Truth be told, I hate you sometimes.
I especially hate you when you suddenly pop out of nowhere and find ways to ruin my husband’s life.
I hate you when you encroach on plans made weeks in advance; long-standing plans that were carefully and painstakingly thought out.
As a soon-to-be mom, I fear that you might stand in the way of the plans we have for our new family. One of my greatest fears is that you will enter our lives again when my labor draws near. As a person with anxiety, I can picture the scenario in my head clearly.
It’s never easy for me to deal with these fears. In the past, I have written about how carers inadvertently may be glorified as people with a seemingly “unlimited” stream of patience — individuals with “superhuman” strength. But the truth is far from that. We’re only human, too.
Likewise, hatred is a human emotion. In a somewhat paradoxical way, its nature is psychologically similar to love.
I might occasionally say that I hate you, hemophilia, because I can’t stand seeing my loved one in pain because of you.
I might say I’m sick of you because I want to set my husband free from a 25-year (and counting) cycle of suffering.
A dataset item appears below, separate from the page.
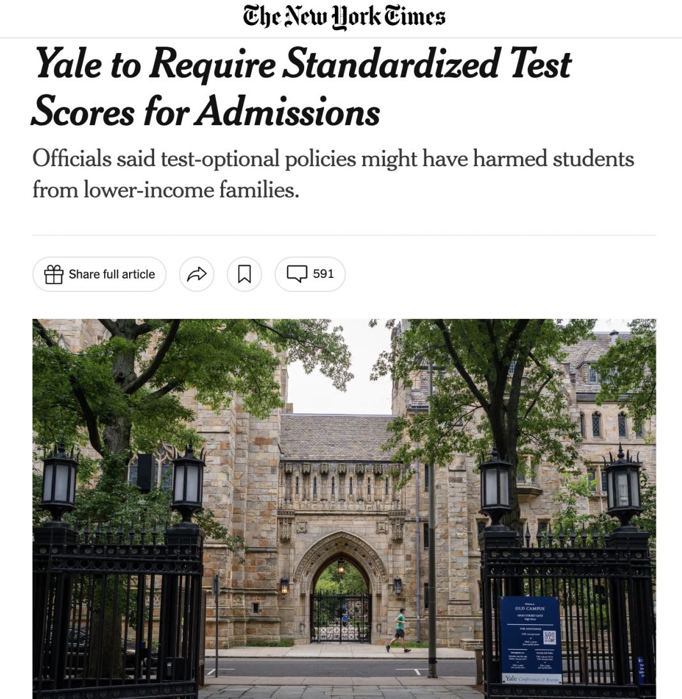The image size is (682, 699).
Task: Open the Yale campus gate photo
Action: coord(344,509)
Much of the time, it feels like he’s in a wrestling match against you, and he’s the struggling underdog. I root for him endlessly and erupt into cheers at each and every one of his tiny victories — knowing what a strong contender you are, having beat so many other people like him to the ground. But somehow, you manage to sneak in a treacherous, destructive move, and suddenly, it feels like the match is ruined.
As much as I want to keep our team morale high (yes, my husband and I are a team), you, hemophilia, make it so difficult sometimes.
I’ve witnessed my husband struggle to live a normal life in spite of you, and every setback he encounters shatters my heart into smithereens.
It’s natural for a young bride to yearn for a rosy future with a happy family at the center, living in a happy home, with a more or less stress-free environment. And yet here you come, stubborn as you are, threatening to place a dark stain on that beautiful picture.
But you know what? That’s where I draw the line. That’s the moment I step up and declare out loud that I’m not going to let you.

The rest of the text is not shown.